I joined the Learning And Signal Processing (LASP) group within the Communication and Information Systems group at UCL as a Phd student in September 2017. Prior to joining UCL, I attended the Swiss Institute of Technology in Lausanne (EPFL) where I earned my BSc and MSc degrees in Communication Systems. I was a visiting student in the Computer Science department at ETH Zurich, Switzerland from September 2016 to August 2017 and between June and September 2016 I completed an internship within the Machine Learning group at Data61 CSIRO in Canberra, Australia.
I have always had a strong fascination for learning systems (both biological and artificial), and I am very grateful to be working on cool projects in these areas with the LASP group!
The focus of my current research is reinforcement learning.

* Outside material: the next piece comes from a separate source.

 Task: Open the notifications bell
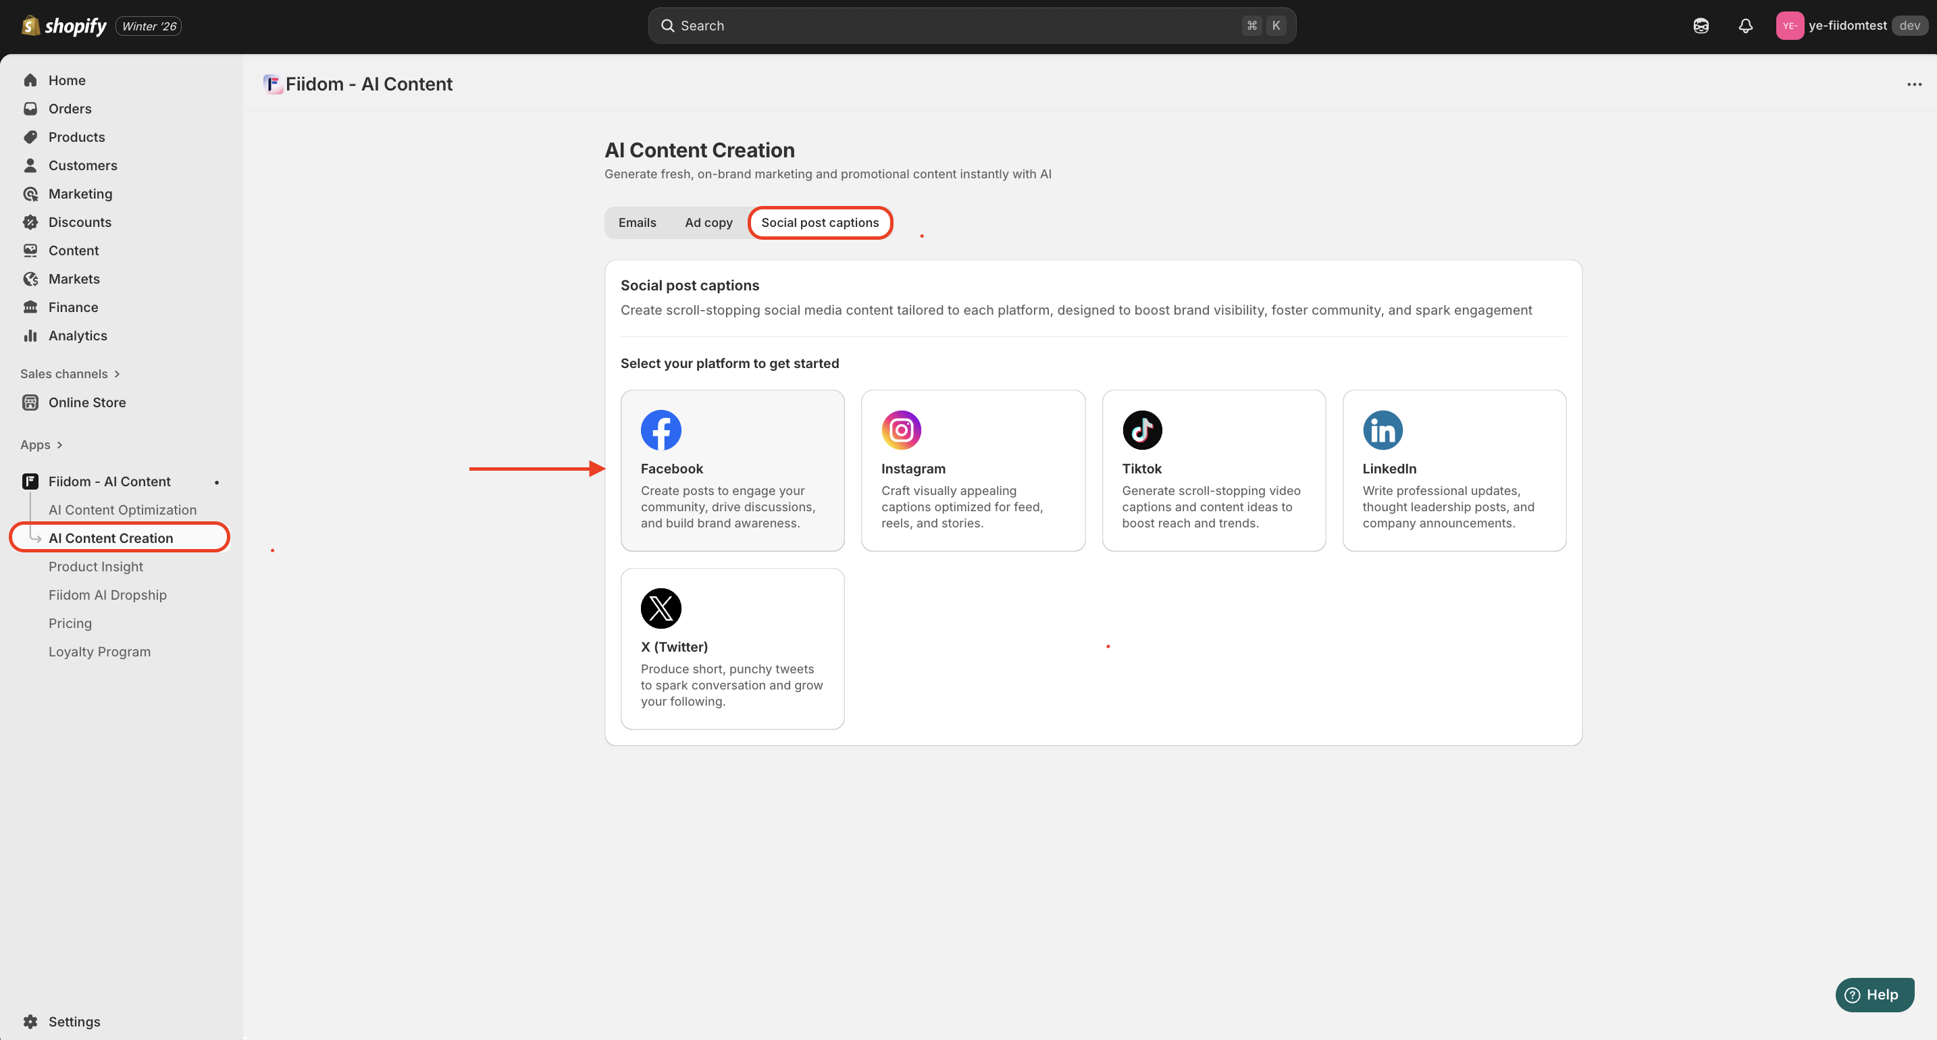(1745, 26)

I am more specifically interested advancing data efficient reinforcement learning, through learning rich and compact representations of states or Markov Decision Processes.
Graph-based Reinforcement Learning In large environment, learning the optimal behaviour is a data and compute-expensive process, often intractable. As a consequence, we often resort to function approximation. A major open problem in function approximation for reinforcement learning problems is state representations. In this project, we learn state features hat embed the geometry of the graph of states. These features lead to improved performances over state-of-the art linear value function approximation. We note that this improvements come from the fact that the features capture the structural equivalence of the states while preserving the local properties of the graph.

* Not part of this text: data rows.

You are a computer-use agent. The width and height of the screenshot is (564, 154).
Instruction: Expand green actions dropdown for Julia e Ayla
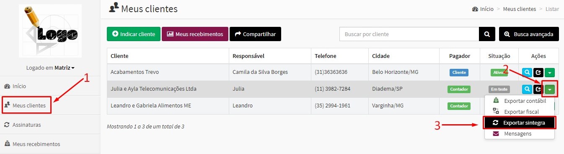click(550, 89)
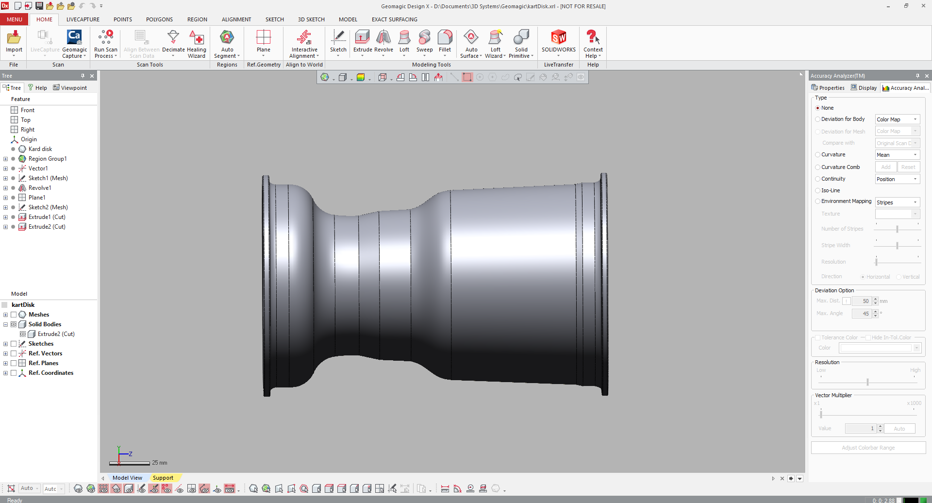Toggle visibility checkbox for Meshes
The image size is (932, 503).
point(14,315)

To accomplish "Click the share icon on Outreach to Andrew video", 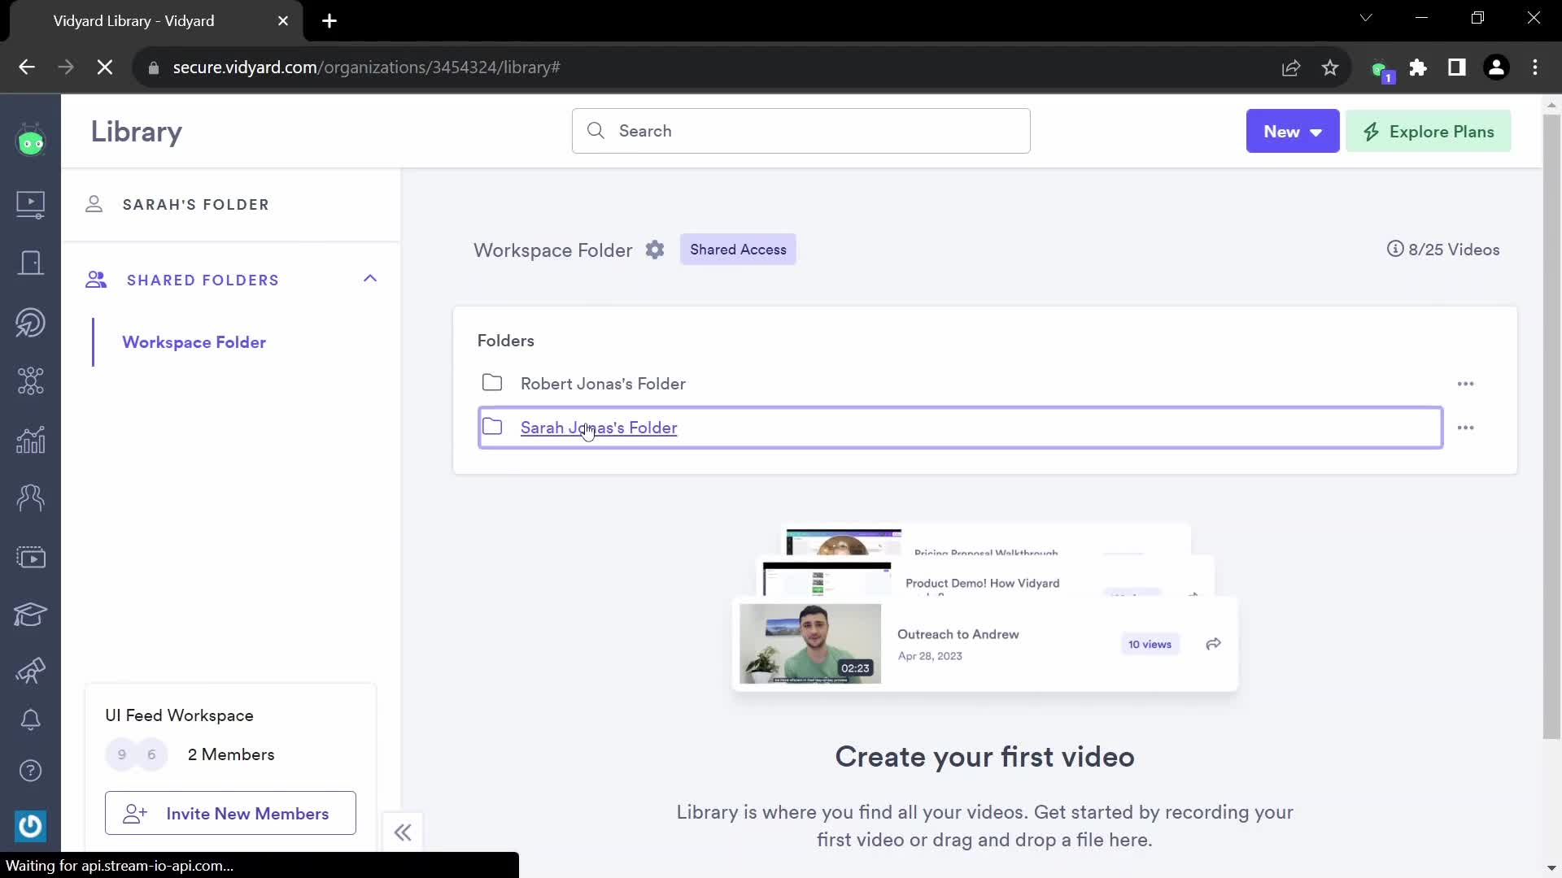I will point(1213,645).
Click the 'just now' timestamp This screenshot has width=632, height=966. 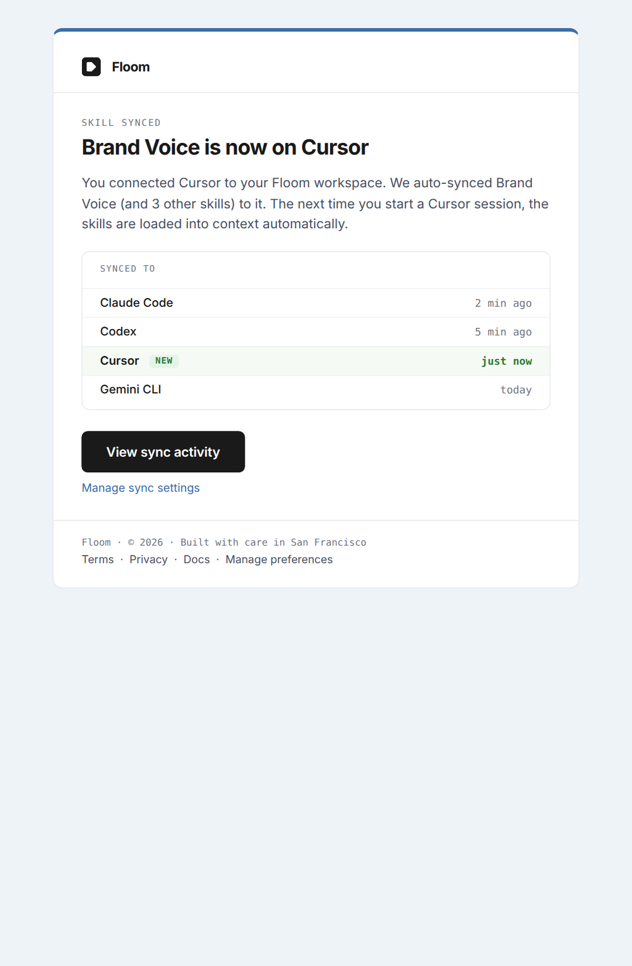click(x=506, y=361)
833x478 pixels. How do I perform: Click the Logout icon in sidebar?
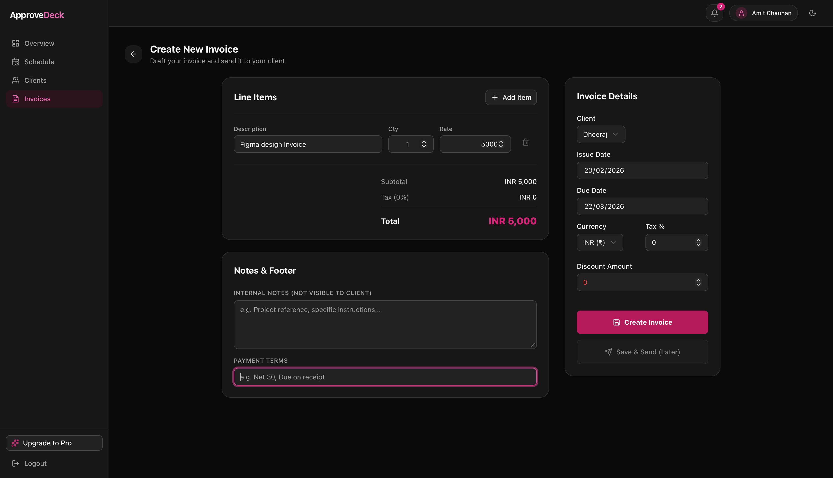tap(15, 463)
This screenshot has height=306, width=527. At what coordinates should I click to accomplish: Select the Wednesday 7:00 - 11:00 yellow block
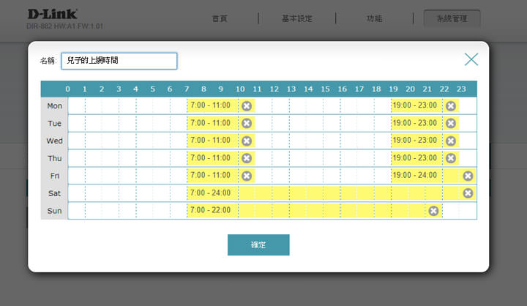pos(212,141)
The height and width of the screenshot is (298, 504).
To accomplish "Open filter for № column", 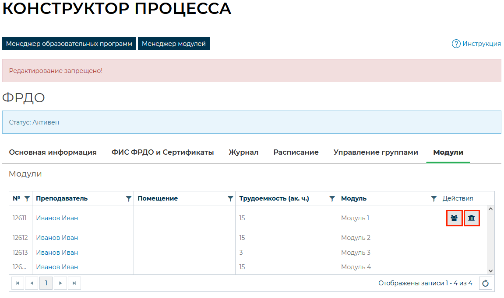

Representation Learning on Graphs: A Reinforcement Learning Application, S. Madjiheurem and L. Toni, Proceedings of the 22nd International Conference on Artificial Intelligence and Statistics (AISTATS 2019). PMLR: Volume 89
Learning general representations for meta reinforcement learning A major challenge in reinforcement learning (RL) is the design of agents that are able to generalize across tasks sharing common dynamics. A viable solution is to learn state representations that encode prior information from a set of tasks, and use them to generalize the value function approximation. This has been proposed in the literature as successor representation approximators. While promising, these methods do not generalize well across optimal policies, leading to sampling-inefficiency when learning a new task. In this paper, we propose state2vec, an efficient and low-complexity framework for learning successor features which (i) generalize across policies, (ii) ensure sample-efficiency during meta-test. We extend the well known node2vec framework to learn state embeddings that account for the discounted future state transitions in RL. The proposed off-policy state2vec captures the geometry of the underlying state space, making good basis functions for linear value function approximation.
[State2vec: Off-policy successor features approximators](Off-policy successor features approximators), S. Madjiheurem and L. Toni, arXiv preprint arXiv:1910.10277, 2019.
My other favourite ways of keeping busy are through indoors and outdoors sports, dancing, cooking (and eating), and podcasting!